All these ideas are good. Another technique that works is dry-brushing. Start by painting the area in question a light brown or beige, and let it dry. Then dip the brush in a darker brown, and work most of the color out on a scrap of paper. Stroke the surface gently in the direction the wood grain would be running. The result, with a little practice, will be a subtle effect that looks remarkably like wood grain. You can make it even better by adding a third color.
Every modeler has his/her favorite brand of paint, and you should use whatever one works best for you. I like acrylics; my favorite brand is PolyScale. One of the fringe benefits of the recent boom in aircraft and armor modeling has been the availability of hobby paints in a previously-unknown variety of browns and beiges. If you have access to a good hobby shop, take a look at the PolyScale and Testor's ranges of camouflage colors - and, for that matter, railroad colors. Ignore the names of the colors ("Panzer Yellow," "French Airforce Chocolat," "Union Pacific Brown," etc.) and think of them in terms of how much they look like wood. The more different shades, the more like wood the model will look.

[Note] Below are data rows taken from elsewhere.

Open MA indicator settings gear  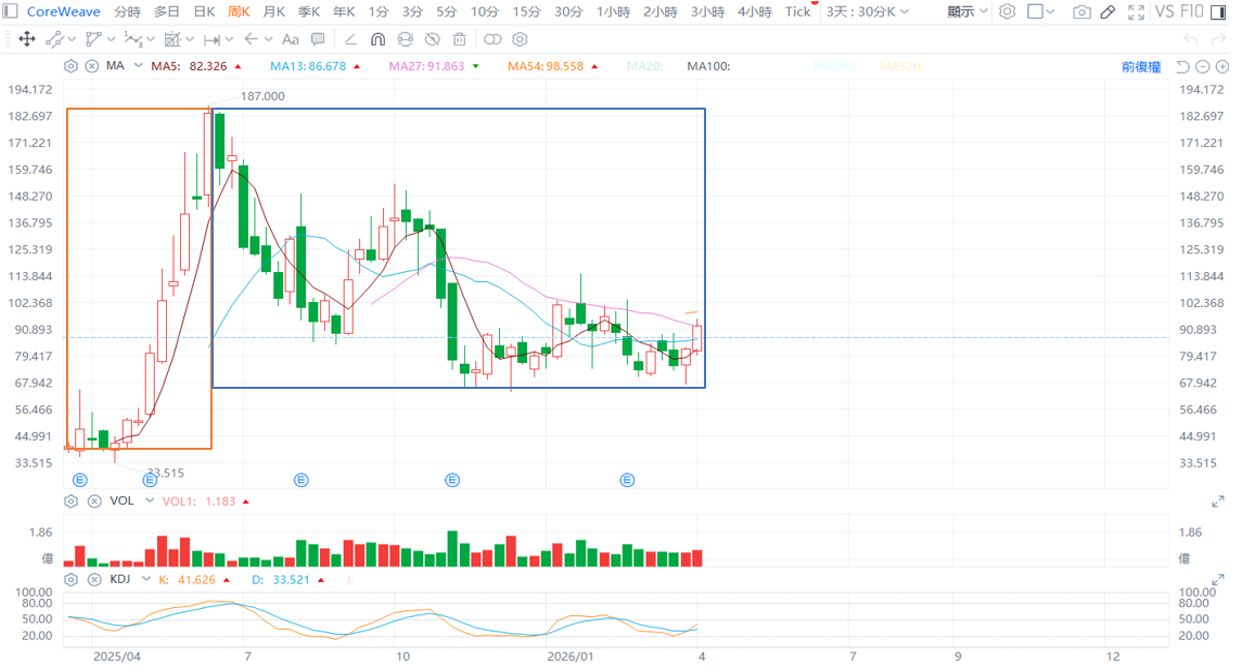click(71, 66)
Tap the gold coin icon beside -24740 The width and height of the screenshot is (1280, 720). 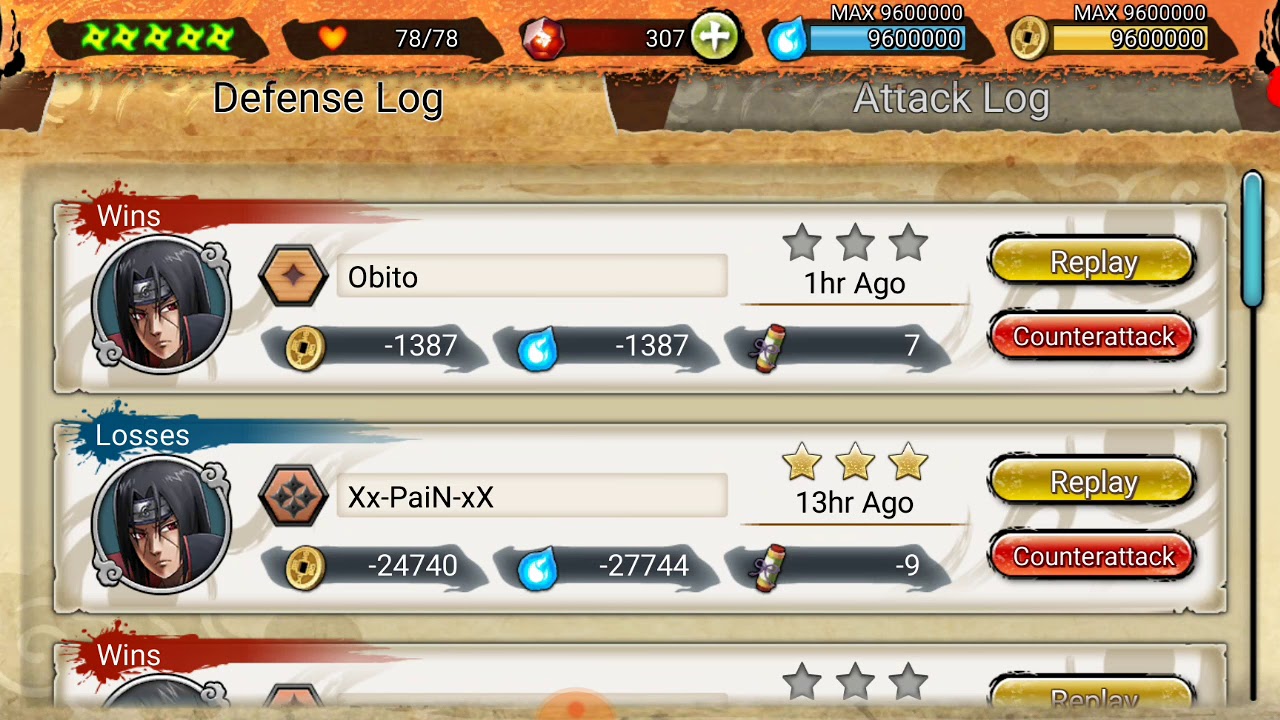point(305,567)

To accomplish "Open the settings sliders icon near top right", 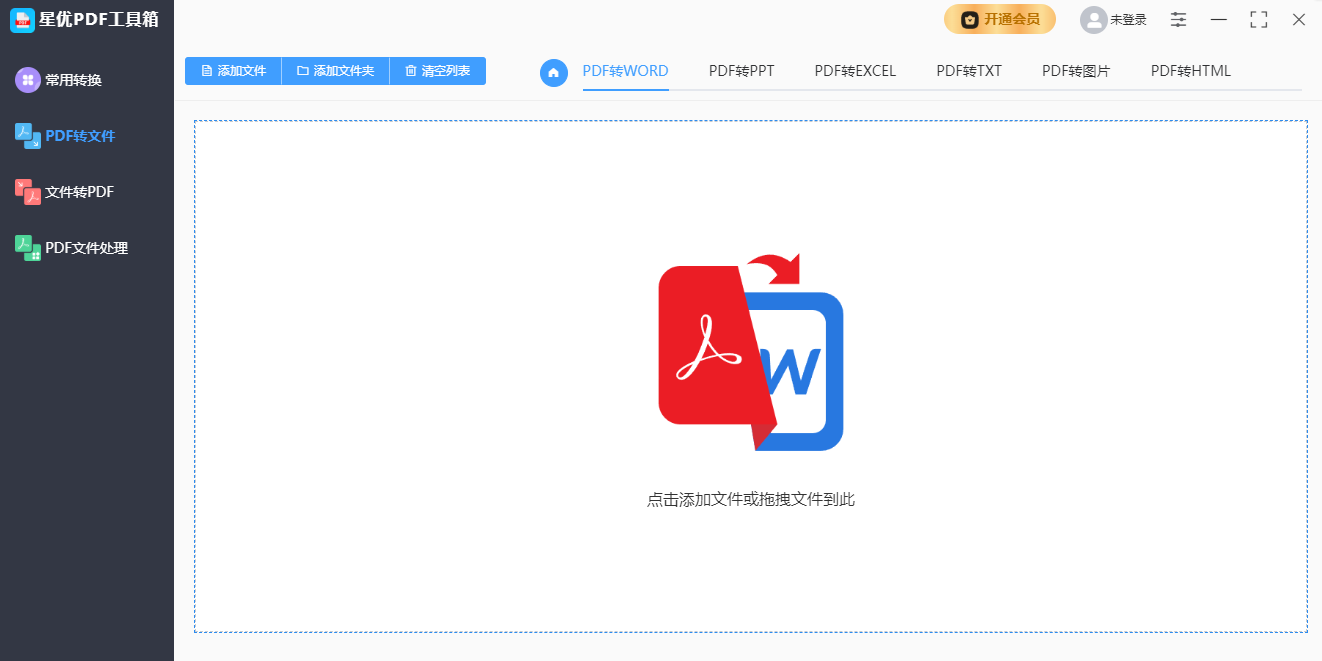I will click(x=1178, y=19).
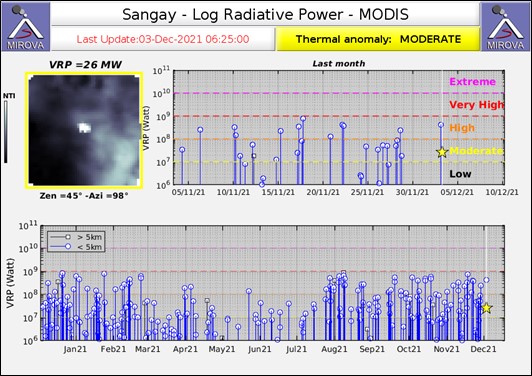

Brush selection is important. The art supply sections of hobby and craft stores these days sell wonderful, reasonably priced synthetic brushes in a wide variety of shapes and sizes. For large areas I like soft, flat brushes; either the gold bristles or the white ones seem to work fine. For details, of course, you want several round brushes. Don't get hung up on the numbering system. What's most important is how sharp the point of the brush is, and how it maintains its shape.
Hope I haven't insulted anybody's intelligence. As is obvious by now, this is a topic I like. Good luck.
Youth, talent, hard work, and enthusiasm are no match for old age and treachery.